Weiner, 48, who served 12 years in the U.S. House of Representatives, is considering a return to politics, the New York Times reported Wednesday. One reason why he would have an impact on the race is that he still holds $4.3 million from an aborted 2009 run for the Democratic mayoral nomination, said Carroll, director of the Quinnipiac University Polling Institute in Hamden, Connecticut.
"His political savvy and his money are two real pluses," Carroll said. "Everybody knows what the negatives are." Weiner's entry into a race that already includes five Democrats would almost guarantee a Sept. 10 primary in which the top vote-getter fails to win 40 percent, Carroll said. That would force a runoff with the second-place finisher. Polls show City Council Speaker Christine Quinn leading among Democrats, though with less than 40 percent support.
"Weiner in or Weiner out, you'd probably have a runoff," Carroll said. "If he entered the race it would be a certainty."
Weiner, a former New York City Council member, said in an e-mail that he was "kinda swamped today," declining further comment.
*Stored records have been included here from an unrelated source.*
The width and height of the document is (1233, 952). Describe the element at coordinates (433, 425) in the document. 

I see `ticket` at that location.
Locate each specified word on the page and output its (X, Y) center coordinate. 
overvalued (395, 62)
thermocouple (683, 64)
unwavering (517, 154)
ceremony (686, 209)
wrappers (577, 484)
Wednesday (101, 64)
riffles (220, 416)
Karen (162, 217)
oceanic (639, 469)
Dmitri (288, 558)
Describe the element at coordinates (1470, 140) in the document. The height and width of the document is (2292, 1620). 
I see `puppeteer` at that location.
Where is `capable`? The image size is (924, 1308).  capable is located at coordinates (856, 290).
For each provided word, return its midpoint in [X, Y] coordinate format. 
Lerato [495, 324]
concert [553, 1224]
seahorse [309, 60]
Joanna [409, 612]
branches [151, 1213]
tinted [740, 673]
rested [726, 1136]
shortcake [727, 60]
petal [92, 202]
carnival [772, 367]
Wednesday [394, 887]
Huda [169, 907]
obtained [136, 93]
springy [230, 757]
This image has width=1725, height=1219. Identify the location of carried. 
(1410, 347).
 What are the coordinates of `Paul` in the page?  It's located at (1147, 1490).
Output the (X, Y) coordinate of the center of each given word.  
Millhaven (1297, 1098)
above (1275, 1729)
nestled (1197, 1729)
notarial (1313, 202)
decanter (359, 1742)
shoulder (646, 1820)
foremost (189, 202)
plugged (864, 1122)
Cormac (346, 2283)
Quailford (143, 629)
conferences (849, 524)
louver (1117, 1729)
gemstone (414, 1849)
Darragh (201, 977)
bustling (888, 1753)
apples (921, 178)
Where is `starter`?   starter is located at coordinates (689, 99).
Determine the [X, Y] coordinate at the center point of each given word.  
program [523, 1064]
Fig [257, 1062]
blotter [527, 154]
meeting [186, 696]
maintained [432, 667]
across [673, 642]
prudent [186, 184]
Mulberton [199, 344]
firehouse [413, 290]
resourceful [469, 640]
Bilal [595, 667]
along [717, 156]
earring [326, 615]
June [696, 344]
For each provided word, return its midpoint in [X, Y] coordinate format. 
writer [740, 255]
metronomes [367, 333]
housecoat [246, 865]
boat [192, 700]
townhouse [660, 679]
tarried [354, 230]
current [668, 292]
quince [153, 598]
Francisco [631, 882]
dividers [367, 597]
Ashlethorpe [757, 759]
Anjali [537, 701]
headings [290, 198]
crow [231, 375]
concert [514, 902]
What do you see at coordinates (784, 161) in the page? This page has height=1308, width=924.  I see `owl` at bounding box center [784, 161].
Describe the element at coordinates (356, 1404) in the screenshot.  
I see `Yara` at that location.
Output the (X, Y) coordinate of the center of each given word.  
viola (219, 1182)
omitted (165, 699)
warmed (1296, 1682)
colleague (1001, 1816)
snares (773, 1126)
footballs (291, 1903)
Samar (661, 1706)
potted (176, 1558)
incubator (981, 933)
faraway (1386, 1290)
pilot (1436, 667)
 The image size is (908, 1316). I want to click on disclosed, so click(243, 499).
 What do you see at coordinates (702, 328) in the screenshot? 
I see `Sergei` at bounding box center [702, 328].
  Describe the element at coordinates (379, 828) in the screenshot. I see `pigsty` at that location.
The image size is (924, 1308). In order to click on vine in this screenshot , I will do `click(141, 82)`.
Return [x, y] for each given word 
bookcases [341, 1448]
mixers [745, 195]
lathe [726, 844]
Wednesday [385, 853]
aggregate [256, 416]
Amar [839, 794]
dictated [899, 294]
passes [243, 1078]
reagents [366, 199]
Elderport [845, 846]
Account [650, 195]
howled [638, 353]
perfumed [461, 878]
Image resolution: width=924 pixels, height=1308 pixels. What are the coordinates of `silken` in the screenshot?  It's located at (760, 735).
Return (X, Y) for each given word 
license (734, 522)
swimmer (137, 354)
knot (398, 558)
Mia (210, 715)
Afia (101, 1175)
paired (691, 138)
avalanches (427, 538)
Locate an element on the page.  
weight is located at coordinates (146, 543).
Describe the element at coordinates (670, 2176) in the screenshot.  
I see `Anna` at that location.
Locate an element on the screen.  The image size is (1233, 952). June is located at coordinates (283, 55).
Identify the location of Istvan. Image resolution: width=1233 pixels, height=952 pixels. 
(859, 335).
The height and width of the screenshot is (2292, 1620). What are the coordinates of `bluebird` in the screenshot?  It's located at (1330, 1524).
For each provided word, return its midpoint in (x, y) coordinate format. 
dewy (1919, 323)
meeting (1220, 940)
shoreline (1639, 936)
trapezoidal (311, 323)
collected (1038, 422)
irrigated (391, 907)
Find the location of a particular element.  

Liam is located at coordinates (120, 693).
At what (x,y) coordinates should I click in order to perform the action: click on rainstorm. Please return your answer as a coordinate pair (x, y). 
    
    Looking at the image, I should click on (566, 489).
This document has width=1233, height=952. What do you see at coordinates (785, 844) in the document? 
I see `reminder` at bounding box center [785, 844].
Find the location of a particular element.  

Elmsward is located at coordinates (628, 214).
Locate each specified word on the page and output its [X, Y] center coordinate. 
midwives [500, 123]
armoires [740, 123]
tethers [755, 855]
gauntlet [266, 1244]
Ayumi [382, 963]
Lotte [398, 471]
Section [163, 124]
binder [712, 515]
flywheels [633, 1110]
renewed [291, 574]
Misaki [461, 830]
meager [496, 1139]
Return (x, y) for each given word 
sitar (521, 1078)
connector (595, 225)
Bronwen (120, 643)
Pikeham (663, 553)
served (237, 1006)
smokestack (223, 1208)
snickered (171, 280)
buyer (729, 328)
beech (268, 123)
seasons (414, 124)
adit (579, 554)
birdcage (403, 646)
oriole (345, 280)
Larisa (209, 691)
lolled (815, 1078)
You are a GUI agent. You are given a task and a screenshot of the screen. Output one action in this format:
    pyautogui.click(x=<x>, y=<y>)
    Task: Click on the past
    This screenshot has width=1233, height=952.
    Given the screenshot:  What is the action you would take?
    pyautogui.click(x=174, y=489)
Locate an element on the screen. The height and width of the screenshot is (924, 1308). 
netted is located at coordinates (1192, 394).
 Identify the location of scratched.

In Congress from 1999 to 2011, he was an advocate for universal health care, stricter gun regulations and increased tax rates on the high-income earners.
Under city law, a candidate needs $250,000 in donations of $175 or less to qualify for 6-to-1 matching funds. Weiner, who has $248,710 in such claims, needs just $1,290 in contributions to qualify for about $1.5 million in public funds, said Eric Friedman, spokesman for the city Campaign Finance Board.
His deadline to be eligible for matching funds requires him to run for local office this year, Friedman said.
"He would have to run a full bore, honest-to-goodness campaign or he would be required to give back that money," said William Cunningham, a political adviser to former New York Governors Hugh Carey and Mario Cuomo, and Mayor Michael Bloomberg, the founder and majority owner of Bloomberg News parent Bloomberg LP.
"His late entry, with this cloud over his head, makes his chances of winning remote, to say the least," he said.
Weiner's resignation came after he admitted that he engaged in "inappropriate conversations" with six women over the previous three years, including on Facebook, e-mail, Twitter and on the phone with one of them.
He had publicly denied sending a racy photograph of himself to a Seattle woman via Twitter, and claimed that his account was hacked. The photo showed a man from the waist down in gray underwear.
Weiner mused about a possible political future for himself in a New York Times magazine article to be published April 14, in which he said he remains undecided about a mayoral bid this year. He described himself as a political underdog, citing private polls he's paid for, the Times reported.
"The fact that I don't know tells me I shouldn't run. Or I should not run now," the Times article quotes him saying. The former Brooklyn-and-Queens-based congressman now lives in a "sprawling apartment" on Manhattan's Park Avenue South, the newspaper reported.
"If Anthony wants to be mayor, he should run," City Comptroller John Liu, who is seeking the Democratic nomination, said Wednesday after a speech. "I would just suggest getting rid of his phone and closing down the Tweeting account."